Water is the healthiest choice, much better than Coca-Cola and other sugary drinks. Quitting a habit is hard but worth it, so go for it, Isabella.
Pam | 02 May 2017


I'm with you. I love the "Black Doctor", too. Remember - a little bit of what you fancy does you good. And good luck.
Peter Goers | 03 May 2017


What an intelligent, sensitive and important article, Isabella. I love fizzy drinks; as you say the problem is the monstrous amount of sugar in the "cokes" of this world. I have weaned myself onto soda water; which in bulk from (own brand) super markets is cheap.
Eugene | 03 May 2017


The Coca Cola corporation uses powerful advertising to attract young people to use their products. After a while, the user gets hooked on the caffeine and the sugar. In the early days, Coca Cola actually included cocaine until it was discovered how dangerously addictive that drug is. The large amount of sugar can lead to obesity and the phosphoric acid in CC attacks tie tooth enamel. Some people use CC to clean their baths and basins! Its relentless advertising around the world means that Coca Cola is available in every country. Many years ago, I visited Cuba and discovered a country free of the stuff. It had its own cola , however, which is part of one of their popular cocktails - Cuba Libre (Free Cuba) which is a mixture of Havana Club Rum, fresh lime juice, cola and ice.

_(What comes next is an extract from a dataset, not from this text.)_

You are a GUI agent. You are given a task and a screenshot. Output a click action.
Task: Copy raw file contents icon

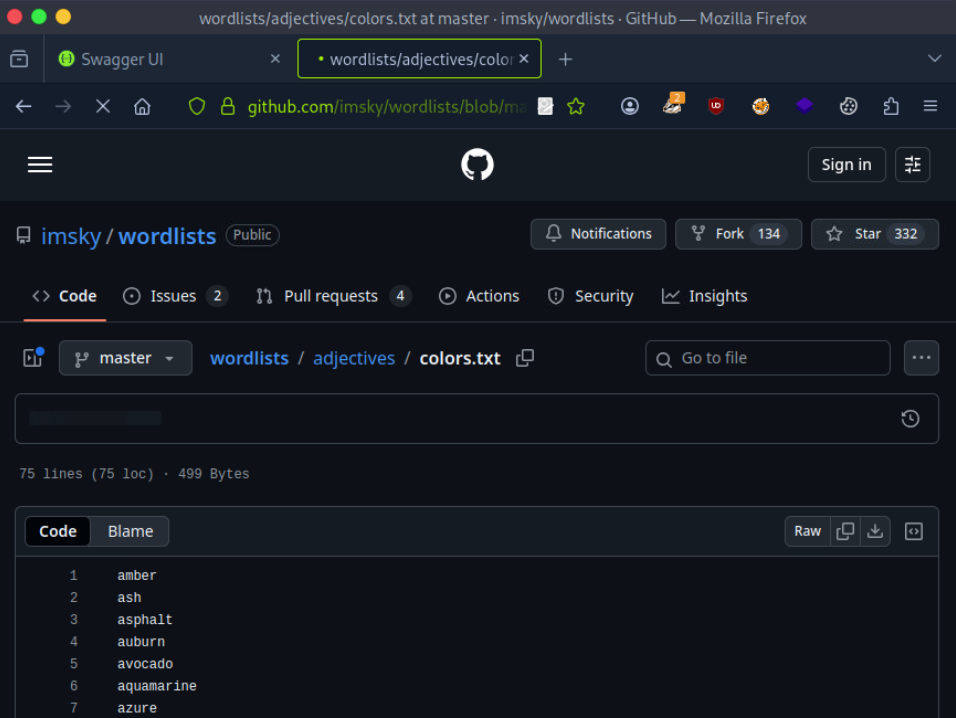(x=845, y=531)
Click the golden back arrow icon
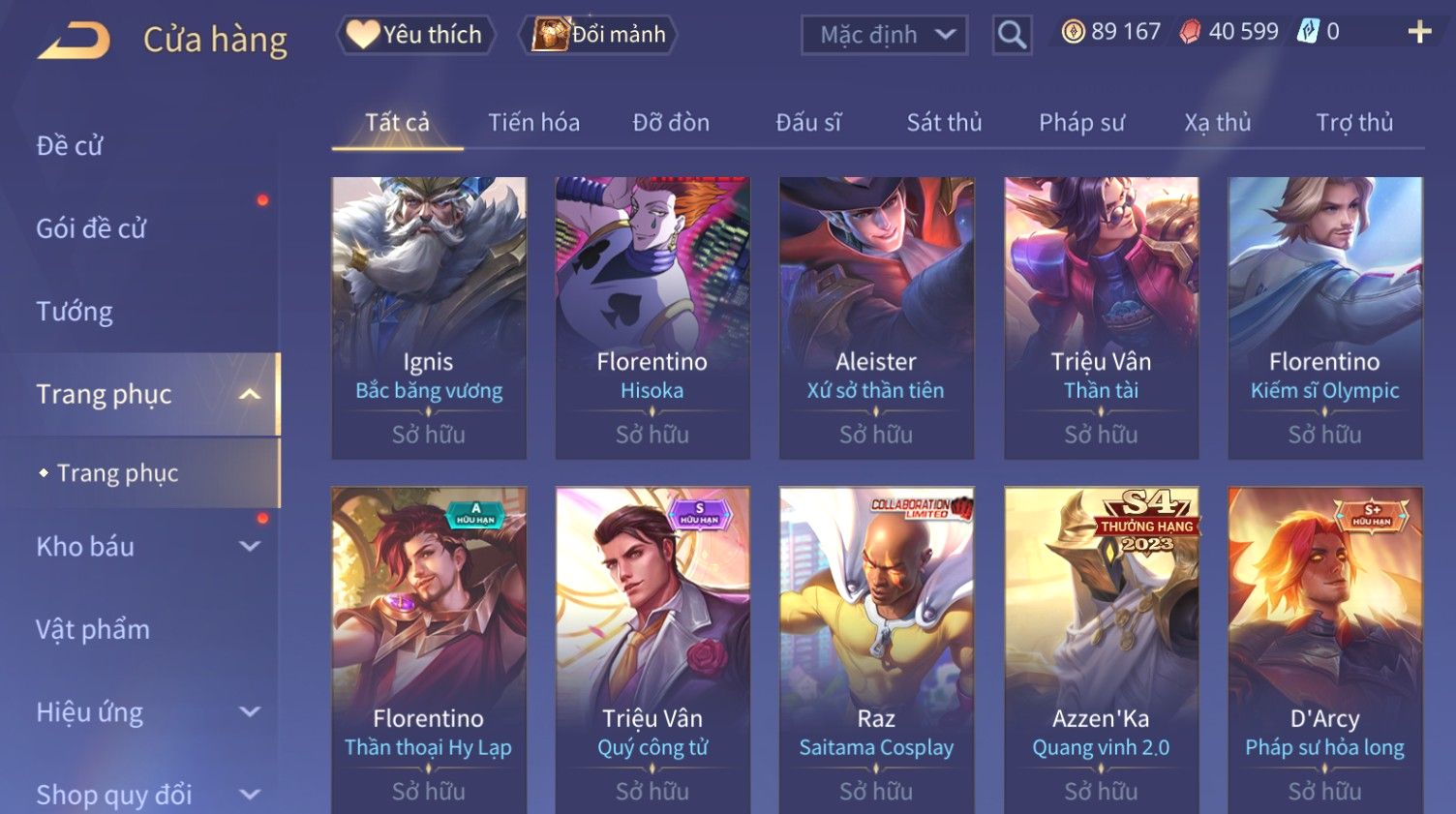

I don't drink CC products because of the health issues and also because of the poor treatment of its workers in developing countries. There is a constant problem with underpayment for CC's Indonesian workers and some years ago in Colombia, CC executives paid hit men to deal with union leaders and unionists who were pushing for improved wages and conditions.
Andrew (Andy) Alcock | 03 May 2017


Love your writing & your complete honesty ,Isabella. It is hard to break enjoyable habits. You have begun by acknowledging that you have a problem. Good luck!
NameMaureen Caldow | 03 May 2017


I know it's not the same, but if you like fizziness, give sparkling mineral water a go.
Spirulina | 03 May 2017


Isabella, I have watched the severe pain and suffering of people with schizophrenia. There is very little that eases it. Medication often only helps a little and has its own bad side effects. if Coca Cola gives you pleasure, why not moderate your use? Don't forgo it altogether. The saddest story I know is of a person with schizophrenia who gained some relief from long hot showers, but she gave them up because she thought she was harming the environment by using excess water. The suffering of a person with schizophrenia is so underestimated as is the inadequacy of current medications. I love your writing. Please share more of it.
Sheelah | 03 May 2017


I really enjoy Isabella's pieces. I had a very hard Coke Zero habit that was crushingly difficult to break. I am glad I did.